WHAT IS NEEDED:
Print each entry below precisely as shown.

Dataset entries
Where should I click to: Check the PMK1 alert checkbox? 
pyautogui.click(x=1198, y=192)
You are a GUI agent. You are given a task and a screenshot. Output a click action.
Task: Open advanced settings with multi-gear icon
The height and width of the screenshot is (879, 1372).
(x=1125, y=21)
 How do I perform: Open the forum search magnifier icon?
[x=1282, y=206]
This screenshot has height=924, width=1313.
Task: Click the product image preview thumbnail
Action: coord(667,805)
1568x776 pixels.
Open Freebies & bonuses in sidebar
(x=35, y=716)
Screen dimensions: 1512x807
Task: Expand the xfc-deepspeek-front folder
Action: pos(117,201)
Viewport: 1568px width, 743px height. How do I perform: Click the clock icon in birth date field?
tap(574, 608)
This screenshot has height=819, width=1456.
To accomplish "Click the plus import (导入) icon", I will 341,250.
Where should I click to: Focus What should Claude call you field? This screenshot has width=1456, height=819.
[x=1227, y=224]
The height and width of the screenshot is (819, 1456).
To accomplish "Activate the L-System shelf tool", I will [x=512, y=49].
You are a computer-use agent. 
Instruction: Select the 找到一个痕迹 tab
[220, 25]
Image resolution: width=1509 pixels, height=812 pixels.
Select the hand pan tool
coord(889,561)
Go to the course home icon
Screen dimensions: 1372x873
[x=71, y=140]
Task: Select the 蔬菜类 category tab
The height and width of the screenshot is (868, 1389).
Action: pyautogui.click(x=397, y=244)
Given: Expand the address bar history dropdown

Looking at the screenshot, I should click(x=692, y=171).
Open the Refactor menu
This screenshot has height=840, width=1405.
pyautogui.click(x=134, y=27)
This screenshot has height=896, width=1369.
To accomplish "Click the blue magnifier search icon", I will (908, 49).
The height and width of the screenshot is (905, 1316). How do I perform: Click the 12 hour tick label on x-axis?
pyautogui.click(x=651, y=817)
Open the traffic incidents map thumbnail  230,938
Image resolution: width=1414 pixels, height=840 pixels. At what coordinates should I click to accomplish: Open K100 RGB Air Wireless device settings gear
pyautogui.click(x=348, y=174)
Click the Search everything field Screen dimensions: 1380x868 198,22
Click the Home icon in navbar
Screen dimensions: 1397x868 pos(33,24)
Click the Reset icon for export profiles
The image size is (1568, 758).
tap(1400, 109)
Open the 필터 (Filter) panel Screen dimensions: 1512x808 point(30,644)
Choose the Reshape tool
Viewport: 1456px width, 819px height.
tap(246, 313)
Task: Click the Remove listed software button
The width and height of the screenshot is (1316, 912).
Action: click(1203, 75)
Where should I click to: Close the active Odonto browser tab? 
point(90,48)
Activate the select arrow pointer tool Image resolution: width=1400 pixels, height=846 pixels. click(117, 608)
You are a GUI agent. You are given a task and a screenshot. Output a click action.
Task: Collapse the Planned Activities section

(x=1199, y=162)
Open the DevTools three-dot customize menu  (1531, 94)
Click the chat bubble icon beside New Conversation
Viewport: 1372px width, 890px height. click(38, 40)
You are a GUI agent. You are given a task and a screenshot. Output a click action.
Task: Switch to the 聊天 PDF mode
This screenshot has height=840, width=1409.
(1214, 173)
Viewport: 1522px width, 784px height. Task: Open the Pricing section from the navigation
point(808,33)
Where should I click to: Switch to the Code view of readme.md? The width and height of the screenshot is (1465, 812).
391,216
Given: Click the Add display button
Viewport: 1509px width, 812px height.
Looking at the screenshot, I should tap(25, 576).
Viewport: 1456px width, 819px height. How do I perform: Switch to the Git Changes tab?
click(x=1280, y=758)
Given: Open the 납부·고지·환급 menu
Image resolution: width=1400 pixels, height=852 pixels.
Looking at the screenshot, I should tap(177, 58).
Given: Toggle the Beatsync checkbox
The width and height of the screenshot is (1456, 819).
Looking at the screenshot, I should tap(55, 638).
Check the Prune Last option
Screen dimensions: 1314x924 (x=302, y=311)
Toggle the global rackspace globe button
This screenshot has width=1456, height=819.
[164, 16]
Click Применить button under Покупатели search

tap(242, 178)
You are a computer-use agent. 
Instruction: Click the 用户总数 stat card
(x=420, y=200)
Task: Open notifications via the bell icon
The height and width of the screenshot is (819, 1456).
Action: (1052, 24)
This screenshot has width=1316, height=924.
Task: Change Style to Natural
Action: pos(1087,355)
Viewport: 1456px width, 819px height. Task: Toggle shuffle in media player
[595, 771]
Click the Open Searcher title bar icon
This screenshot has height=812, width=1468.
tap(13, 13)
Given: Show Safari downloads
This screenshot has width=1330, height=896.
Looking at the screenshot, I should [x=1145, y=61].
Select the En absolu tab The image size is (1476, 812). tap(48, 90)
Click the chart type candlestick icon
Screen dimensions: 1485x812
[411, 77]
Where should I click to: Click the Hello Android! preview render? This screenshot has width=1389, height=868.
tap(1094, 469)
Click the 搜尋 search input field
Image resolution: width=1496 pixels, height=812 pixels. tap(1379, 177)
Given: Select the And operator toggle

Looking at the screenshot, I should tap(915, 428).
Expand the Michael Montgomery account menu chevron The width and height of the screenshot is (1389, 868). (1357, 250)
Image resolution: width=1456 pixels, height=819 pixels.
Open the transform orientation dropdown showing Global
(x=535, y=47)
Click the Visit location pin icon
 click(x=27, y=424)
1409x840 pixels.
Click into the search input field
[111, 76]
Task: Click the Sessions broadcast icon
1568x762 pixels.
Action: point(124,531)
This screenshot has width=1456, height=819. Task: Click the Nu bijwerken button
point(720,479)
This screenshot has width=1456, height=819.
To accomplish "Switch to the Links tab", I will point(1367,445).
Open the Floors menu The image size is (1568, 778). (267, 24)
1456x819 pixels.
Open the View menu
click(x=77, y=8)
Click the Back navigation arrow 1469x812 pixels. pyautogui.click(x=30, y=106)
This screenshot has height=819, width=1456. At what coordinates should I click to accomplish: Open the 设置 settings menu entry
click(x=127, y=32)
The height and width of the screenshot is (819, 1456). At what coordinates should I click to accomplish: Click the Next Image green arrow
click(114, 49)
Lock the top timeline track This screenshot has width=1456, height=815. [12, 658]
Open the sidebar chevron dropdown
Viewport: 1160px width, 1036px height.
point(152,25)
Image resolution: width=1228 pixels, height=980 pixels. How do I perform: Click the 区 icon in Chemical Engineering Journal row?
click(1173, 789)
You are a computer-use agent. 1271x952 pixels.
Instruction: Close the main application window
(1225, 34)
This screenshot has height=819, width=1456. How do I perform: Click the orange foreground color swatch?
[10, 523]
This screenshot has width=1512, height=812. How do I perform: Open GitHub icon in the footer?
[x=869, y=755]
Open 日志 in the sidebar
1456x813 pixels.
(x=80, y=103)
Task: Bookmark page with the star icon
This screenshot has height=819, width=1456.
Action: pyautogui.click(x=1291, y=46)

EXERCISE ANSWER:
Where should I click to: Check the PMK1 alert checkbox? 
pyautogui.click(x=1198, y=192)
You are a GUI agent. You are given a task and a screenshot. Output a click action.
Task: Open advanced settings with multi-gear icon
The height and width of the screenshot is (879, 1372).
(x=1125, y=21)
 How do I perform: Open the forum search magnifier icon?
[x=1282, y=206]
This screenshot has height=924, width=1313.
Task: Click the product image preview thumbnail
Action: coord(667,805)
1568x776 pixels.
Open Freebies & bonuses in sidebar
(x=35, y=716)
Screen dimensions: 1512x807
Task: Expand the xfc-deepspeek-front folder
Action: pos(117,201)
Viewport: 1568px width, 743px height. How do I perform: Click the clock icon in birth date field?
tap(574, 608)
This screenshot has height=819, width=1456.
To accomplish "Click the plus import (导入) icon", I will 341,250.
Where should I click to: Focus What should Claude call you field? This screenshot has width=1456, height=819.
[x=1227, y=224]
The height and width of the screenshot is (819, 1456).
To accomplish "Activate the L-System shelf tool", I will [x=512, y=49].
You are a computer-use agent. 
Instruction: Select the 找到一个痕迹 tab
[220, 25]
Image resolution: width=1509 pixels, height=812 pixels.
Select the hand pan tool
coord(889,561)
Go to the course home icon
Screen dimensions: 1372x873
[x=71, y=140]
Task: Select the 蔬菜类 category tab
The height and width of the screenshot is (868, 1389).
Action: pyautogui.click(x=397, y=244)
Given: Expand the address bar history dropdown

Looking at the screenshot, I should click(x=692, y=171).
Open the Refactor menu
This screenshot has height=840, width=1405.
pyautogui.click(x=134, y=27)
This screenshot has height=896, width=1369.
To accomplish "Click the blue magnifier search icon", I will (908, 49).
The height and width of the screenshot is (905, 1316). How do I perform: Click the 12 hour tick label on x-axis?
pyautogui.click(x=651, y=817)
Open the traffic incidents map thumbnail  230,938
Image resolution: width=1414 pixels, height=840 pixels. At what coordinates should I click to accomplish: Open K100 RGB Air Wireless device settings gear
pyautogui.click(x=348, y=174)
Click the Search everything field Screen dimensions: 1380x868 198,22
Click the Home icon in navbar
Screen dimensions: 1397x868 pos(33,24)
Click the Reset icon for export profiles
The image size is (1568, 758).
tap(1400, 109)
Open the 필터 (Filter) panel Screen dimensions: 1512x808 point(30,644)
Choose the Reshape tool
Viewport: 1456px width, 819px height.
tap(246, 313)
Task: Click the Remove listed software button
The width and height of the screenshot is (1316, 912).
Action: click(1203, 75)
Where should I click to: Close the active Odonto browser tab? 
point(90,48)
Activate the select arrow pointer tool Image resolution: width=1400 pixels, height=846 pixels. click(117, 608)
You are a GUI agent. You are given a task and a screenshot. Output a click action.
Task: Collapse the Planned Activities section

(x=1199, y=162)
Open the DevTools three-dot customize menu  (1531, 94)
Click the chat bubble icon beside New Conversation
Viewport: 1372px width, 890px height. click(38, 40)
You are a GUI agent. You are given a task and a screenshot. Output a click action.
Task: Switch to the 聊天 PDF mode
This screenshot has height=840, width=1409.
(1214, 173)
Viewport: 1522px width, 784px height. Task: Open the Pricing section from the navigation
point(808,33)
Where should I click to: Switch to the Code view of readme.md? The width and height of the screenshot is (1465, 812).
391,216
Given: Click the Add display button
Viewport: 1509px width, 812px height.
Looking at the screenshot, I should tap(25, 576).
Viewport: 1456px width, 819px height. How do I perform: Switch to the Git Changes tab?
click(x=1280, y=758)
Given: Open the 납부·고지·환급 menu
Image resolution: width=1400 pixels, height=852 pixels.
Looking at the screenshot, I should tap(177, 58).
Given: Toggle the Beatsync checkbox
The width and height of the screenshot is (1456, 819).
Looking at the screenshot, I should tap(55, 638).
Check the Prune Last option
Screen dimensions: 1314x924 (x=302, y=311)
Toggle the global rackspace globe button
This screenshot has width=1456, height=819.
[164, 16]
Click Применить button under Покупатели search

tap(242, 178)
You are a computer-use agent. 
Instruction: Click the 用户总数 stat card
(x=420, y=200)
Task: Open notifications via the bell icon
The height and width of the screenshot is (819, 1456).
Action: (1052, 24)
This screenshot has width=1316, height=924.
Task: Change Style to Natural
Action: pos(1087,355)
Viewport: 1456px width, 819px height. Task: Toggle shuffle in media player
[595, 771]
Click the Open Searcher title bar icon
This screenshot has height=812, width=1468.
tap(13, 13)
Given: Show Safari downloads
This screenshot has width=1330, height=896.
Looking at the screenshot, I should [x=1145, y=61].
Select the En absolu tab The image size is (1476, 812). tap(48, 90)
Click the chart type candlestick icon
Screen dimensions: 1485x812
[411, 77]
Where should I click to: Click the Hello Android! preview render? This screenshot has width=1389, height=868.
tap(1094, 469)
Click the 搜尋 search input field
Image resolution: width=1496 pixels, height=812 pixels. tap(1379, 177)
Given: Select the And operator toggle

Looking at the screenshot, I should tap(915, 428).
Expand the Michael Montgomery account menu chevron The width and height of the screenshot is (1389, 868). (1357, 250)
Image resolution: width=1456 pixels, height=819 pixels.
Open the transform orientation dropdown showing Global
(x=535, y=47)
Click the Visit location pin icon
 click(x=27, y=424)
1409x840 pixels.
Click into the search input field
[111, 76]
Task: Click the Sessions broadcast icon
1568x762 pixels.
Action: point(124,531)
This screenshot has width=1456, height=819. Task: Click the Nu bijwerken button
point(720,479)
This screenshot has width=1456, height=819.
To accomplish "Switch to the Links tab", I will point(1367,445).
Open the Floors menu The image size is (1568, 778). (267, 24)
1456x819 pixels.
Open the View menu
click(x=77, y=8)
Click the Back navigation arrow 1469x812 pixels. pyautogui.click(x=30, y=106)
This screenshot has height=819, width=1456. At what coordinates should I click to accomplish: Open the 设置 settings menu entry
click(x=127, y=32)
The height and width of the screenshot is (819, 1456). At what coordinates should I click to accomplish: Click the Next Image green arrow
click(114, 49)
Lock the top timeline track This screenshot has width=1456, height=815. [12, 658]
Open the sidebar chevron dropdown
Viewport: 1160px width, 1036px height.
point(152,25)
Image resolution: width=1228 pixels, height=980 pixels. How do I perform: Click the 区 icon in Chemical Engineering Journal row?
click(1173, 789)
You are a computer-use agent. 1271x952 pixels.
Instruction: Close the main application window
(1225, 34)
This screenshot has height=819, width=1456. How do I perform: Click the orange foreground color swatch?
[10, 523]
This screenshot has width=1512, height=812. How do I perform: Open GitHub icon in the footer?
[x=869, y=755]
Open 日志 in the sidebar
1456x813 pixels.
(x=80, y=103)
Task: Bookmark page with the star icon
This screenshot has height=819, width=1456.
Action: pyautogui.click(x=1291, y=46)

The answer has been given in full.